Where has the year gone? It started so well and then we got a bit distracted and, before you know it, we are taking down the summer bunting and hanging up the Christmas tinsel.

But it does feel as though we are now crawling back to a degree of normality, a sense of familiarity and, lets be honest, not before time.

I have started to catch up with people I’ve not seen all year, nights out are now out numbering nights in and I have, thankfully, started back at the gym. The latter is probably of greater relief to me as I begin the long walk back from Mr Creosote to Mr Universe.

At the moment it would appear that I am the only member thinking like this as I have pretty much exclusive use of the place. Hardly surprising when you consider my gym has suffered 800 cancellations in the month before reopening.

I can’t take any moral high ground on this point as I’ve been on the train to London four times in four months when I would normally travel in four times a week. It does feel like we are all just watching our economy crash and burn like it’s a Netflix box set, all the time hoping that Season 2 sees things turnaround. Anyone remember the phrase ‘collective responsibility'?

Anyway, I was on the bike in the gym the other day, looking more like Mary Poppins and less like Chris Frome. The bikes are positioned next to a big window and on the windowsill were a number of dead flies and a couple of live ones, banging their head against the window in a desperate attempt to get back to the outside world.

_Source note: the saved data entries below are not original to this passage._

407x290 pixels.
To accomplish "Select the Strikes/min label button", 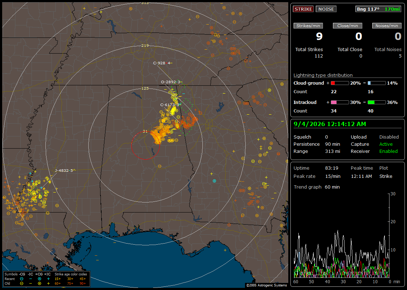I will coord(308,26).
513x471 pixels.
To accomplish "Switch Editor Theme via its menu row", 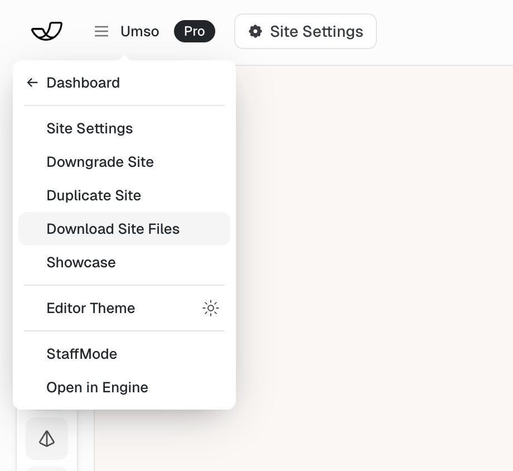I will coord(91,308).
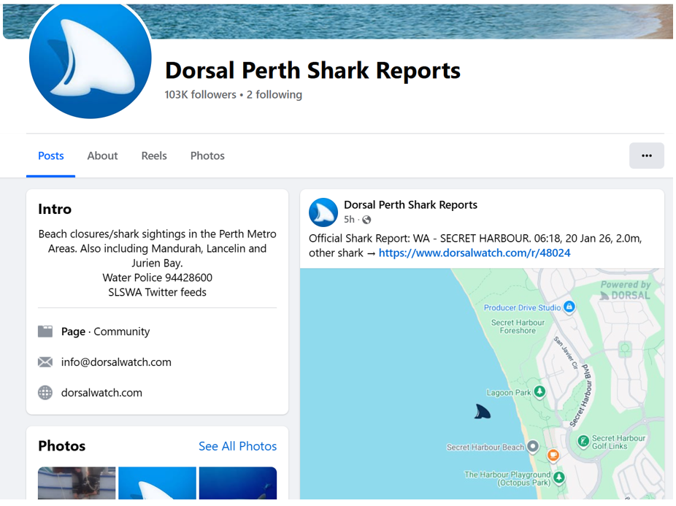Open the middle shark fin photo thumbnail
The image size is (676, 506).
(157, 483)
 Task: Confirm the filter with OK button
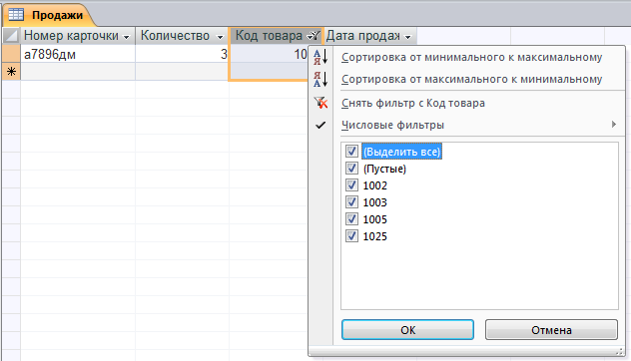click(x=407, y=330)
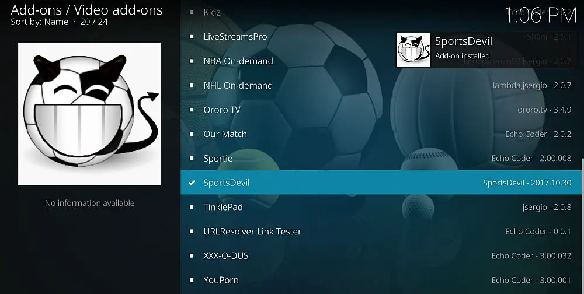584x294 pixels.
Task: Click the SportsDevil checkmark icon
Action: 192,183
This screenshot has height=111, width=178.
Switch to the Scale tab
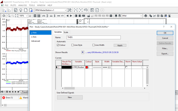tap(66, 32)
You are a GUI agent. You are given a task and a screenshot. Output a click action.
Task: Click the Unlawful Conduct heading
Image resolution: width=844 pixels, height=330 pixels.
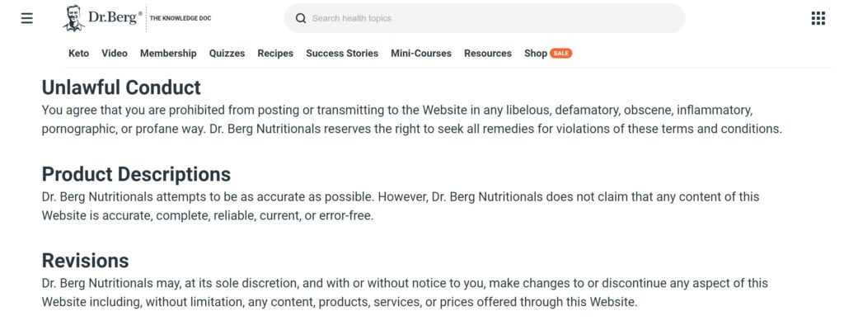(121, 87)
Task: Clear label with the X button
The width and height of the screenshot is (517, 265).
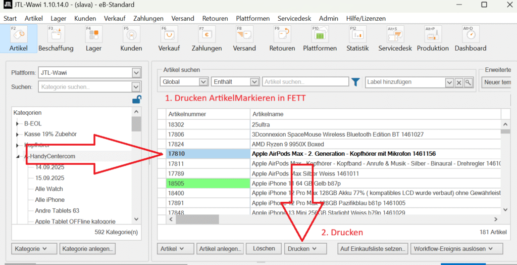Action: click(459, 82)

They could see salvation but they couldn’t reach it. Life is all about small margins and for these poor insects the difference between life and death was about 5mm.

Those that know me will tell you that I am never more than 400 words away from a tenuous analogy and so here it comes. The flies that were busy banging their head against the window after walking all the way to the top and back down again reminded me a lot of mortgage brokers (bear with me on this; I did say it was tenuous).

Now, I am no Dr Doolittle so I am not too sure how flies communicate and what they sound like to each other but I would imagine, as they repeatedly keep doing the same thing over and over again and achieving absolutely nothing, there will have been some very strong expletives.

In essence, 10/10 for effort lads, 1/10 for application because a couple of hours of this and you’ll be dead on the windowsill along with your mates. 

How does this relate then to brokers? Well, we speak to lots of them regularly and we hear a lot of frustrations with how the industry works and how they feel restricted by its infrastructure. They can see freedom right in front of them but they don’t know how to get there.

They want to be business people and not just a busy brokers but don’t know how to start that process. So, like those poor unfortunate flies, they are condemned to be rewarded with the madness that repetitive action often brings.

At a time when we need all the positivity we can get, I say this: sometimes salvation is so close you can not always see it.

I preach the benefits of collaboration all the time and instead of collective responsibility why not try some collective individuality? You can work together and still be your own boss.

That journey of a thousand miles has to begin somewhere so why not start by simply asking someone to open the window for you?

Salvation might be closer than you have been led to believe.